On Russia, EU member states remain all over the place. In fact, EU foreign ministers can’t even agree on whether Russia is to blame for the rogue actions in east Ukraine, with William Hague saying any suggestions to the contrary lacks “a shred of credibility” while Jean Asselborn, the Foreign Minister of Luxembourg, said he’s “convinced after hearing President Putin…that the Russians do not want to destabilise east Ukraine”. They agree even less on the need for further sanctions.
Below is an EU Dove/Hawk scale – compiled by Open Europe – showing where EU countries stand on toughening sanctions on Moscow, ranking each state from -5 to +5. It also positions each country relative to how dependent it is on trade with Russia. The correlation between trade volumes and hawkishness is far less significant than one might assume. Lithuania has the largest trade turnover with Russia at almost 32% of GDP, but is also amongst the most hawkish. The two other Baltic states – Latvia and Estonia – are in similar positions.
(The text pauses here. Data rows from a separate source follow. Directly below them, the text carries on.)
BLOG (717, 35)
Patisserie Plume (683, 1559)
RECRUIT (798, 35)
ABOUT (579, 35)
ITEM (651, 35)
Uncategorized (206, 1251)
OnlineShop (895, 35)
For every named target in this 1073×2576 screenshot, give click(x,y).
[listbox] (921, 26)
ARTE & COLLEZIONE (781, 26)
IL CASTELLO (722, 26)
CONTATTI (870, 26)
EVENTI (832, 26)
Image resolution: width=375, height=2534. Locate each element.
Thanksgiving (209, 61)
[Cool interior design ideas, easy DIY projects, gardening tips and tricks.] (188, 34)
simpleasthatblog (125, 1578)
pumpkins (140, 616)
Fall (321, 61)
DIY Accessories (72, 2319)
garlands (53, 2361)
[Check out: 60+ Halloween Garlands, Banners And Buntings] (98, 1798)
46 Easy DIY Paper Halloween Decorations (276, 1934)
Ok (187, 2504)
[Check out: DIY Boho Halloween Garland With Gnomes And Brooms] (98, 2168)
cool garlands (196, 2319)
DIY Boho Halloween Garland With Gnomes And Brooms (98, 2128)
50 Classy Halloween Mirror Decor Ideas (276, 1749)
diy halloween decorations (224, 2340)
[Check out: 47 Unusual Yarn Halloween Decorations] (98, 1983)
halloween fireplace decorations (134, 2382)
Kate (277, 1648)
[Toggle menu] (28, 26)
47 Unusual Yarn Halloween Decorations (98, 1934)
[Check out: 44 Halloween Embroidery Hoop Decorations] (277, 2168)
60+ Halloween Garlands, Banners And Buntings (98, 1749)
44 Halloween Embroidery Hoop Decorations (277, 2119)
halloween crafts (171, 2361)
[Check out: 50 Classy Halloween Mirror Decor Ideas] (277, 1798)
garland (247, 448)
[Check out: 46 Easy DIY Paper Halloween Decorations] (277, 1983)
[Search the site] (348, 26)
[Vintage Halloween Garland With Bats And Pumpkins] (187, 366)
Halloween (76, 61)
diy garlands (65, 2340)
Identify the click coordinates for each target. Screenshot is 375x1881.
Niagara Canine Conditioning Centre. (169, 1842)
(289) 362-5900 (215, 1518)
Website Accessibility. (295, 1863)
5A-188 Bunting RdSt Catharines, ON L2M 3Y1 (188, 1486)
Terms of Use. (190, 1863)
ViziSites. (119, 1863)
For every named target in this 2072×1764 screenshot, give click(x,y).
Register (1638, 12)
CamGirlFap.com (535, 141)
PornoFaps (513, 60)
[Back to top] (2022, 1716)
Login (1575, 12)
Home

These countries have lived in the shadow of Moscow for centuries – they’re tougher than most (think Estonia’s internal devaluation) and have lived with the gas cut off before.
Countries like Greece, Spain and Italy seem very doveish – but also have relatively limited trade with Russia – possibly reflecting a more general concern about further destabilising the eurozone’s fragile economic and financial situation. And how to explain Luxembourg’s behaviour? Russian money flowing through the country’s financial services system is the intuitive cause, but the numbers don’t quite back it. There clearly are a number of geopolitical, cultural and political factors that go far beyond money in all of this.
In our graph, the average ranking for EU members on further sanctions is 0.4, suggesting that the bloc as a whole remains a long way from agreeing strong sanctions on Russia.